= Matrix (chemical analysis) =

Components of a chemical sample other than the substance of interest

In chemical analysis, matrix refers to the components of a sample other than the analyte of interest. The matrix can have a considerable effect on the way the analysis is conducted and the quality of the results obtained; such effects are called matrix effects. For example, the ionic strength of the solution can have an effect on the activity coefficients of the analytes. The most common approach for accounting for matrix effects is to build a calibration curve using standard samples with known analyte concentration and which try to approximate the matrix of the sample as much as possible. This is especially important for solid samples where there is a strong matrix influence. In cases with complex or unknown matrices, the standard addition method can be used. In this technique, the response of the sample is measured and recorded, for example, using an electrode selective for the analyte. Then, a small volume of standard solution is added and the response is measured again. Ideally, the standard addition should increase the analyte concentration by a factor of 1.5 to 3, and several additions should be averaged. The volume of standard solution should be small enough to disturb the matrix as little as possible.

==Matrix effect==

Matrix enhancement and suppression is frequently observed in modern analytical routines, such as GC, HPLC, and ICP.

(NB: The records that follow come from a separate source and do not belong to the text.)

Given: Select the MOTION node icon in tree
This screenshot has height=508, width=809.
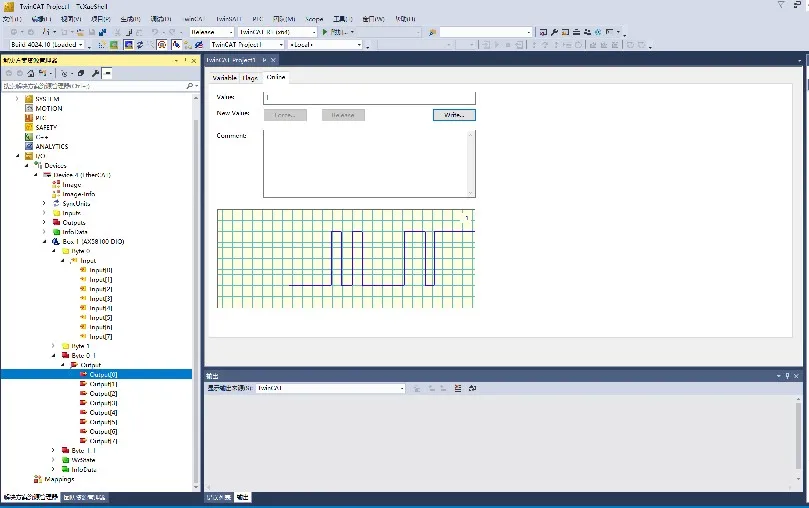Looking at the screenshot, I should coord(29,109).
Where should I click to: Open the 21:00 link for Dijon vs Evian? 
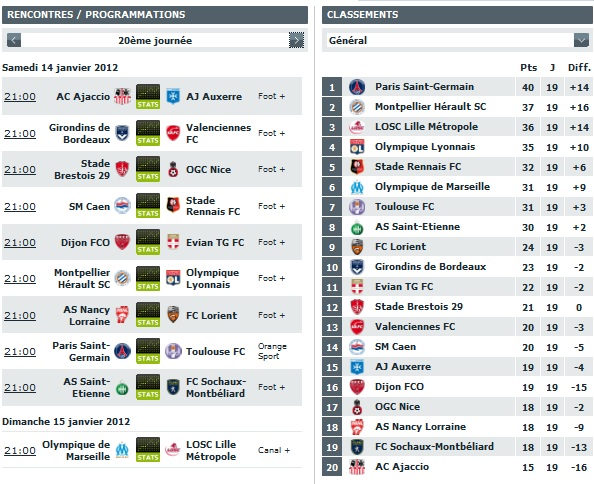tap(20, 242)
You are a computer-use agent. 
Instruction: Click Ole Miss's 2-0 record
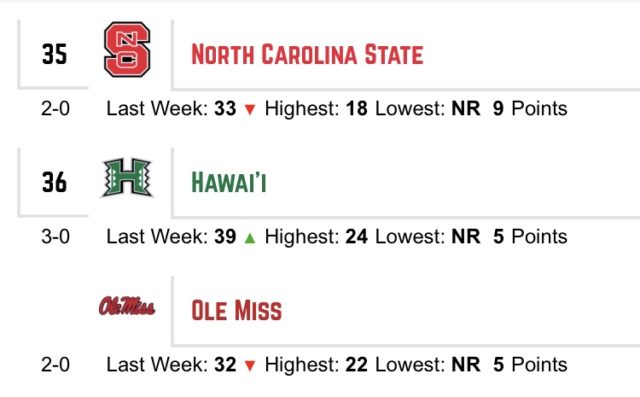click(x=56, y=365)
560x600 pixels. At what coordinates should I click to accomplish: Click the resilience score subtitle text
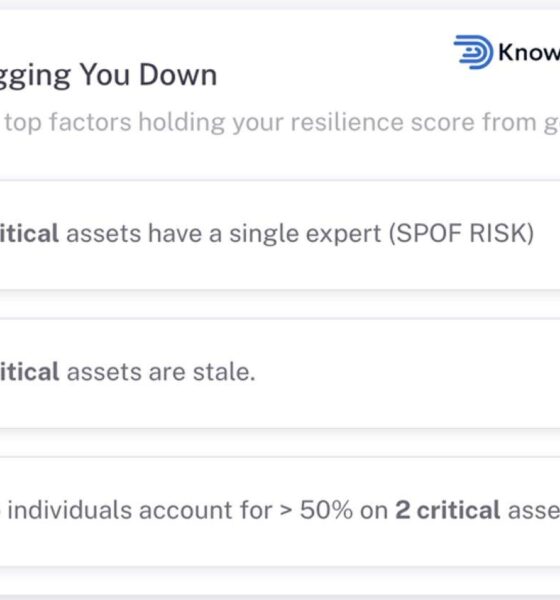tap(280, 123)
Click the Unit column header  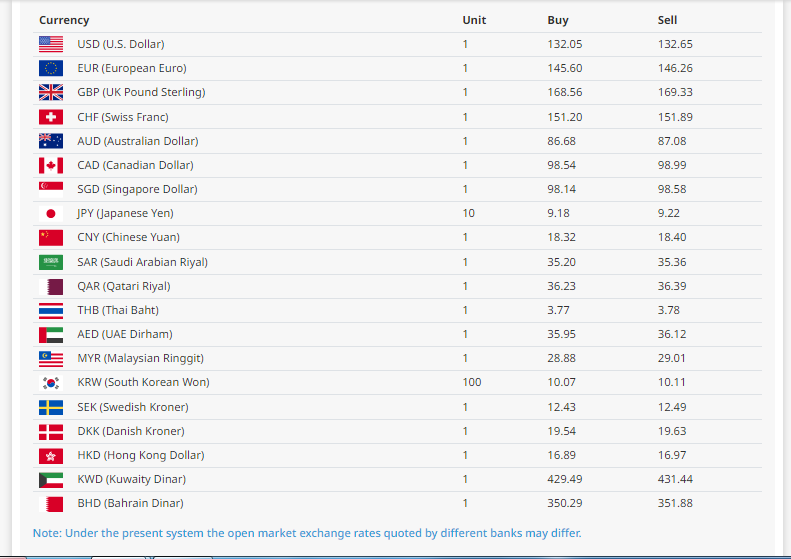(474, 20)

Matrix effect is quantitated by the use of the following formula:

$ME = 100 \left ( \frac{A (extract)}{A (standard)} \right )$

where

A(extract) is the peak area of analyte, when diluted with matrix extract.

A(standard) is the peak area of analyte in the absence of matrix.

The concentration of analyte in both standards should be the same. A matrix effect value close to 100 indicates absence of matrix influence. A matrix effect value of less than 100 indicates suppression, while a value larger than 100 is a sign of matrix enhancement.

An alternative definition of matrix effect utilizes the formula:

$ME = 100 \left ( \frac{A (extract)}{A (standard)} \right ) - 100$

The advantages of this definition are that negative values indicates suppression, while positive values are a sign of matrix enhancement. Ideally, a value of 0 is related to the absence of matrix effect.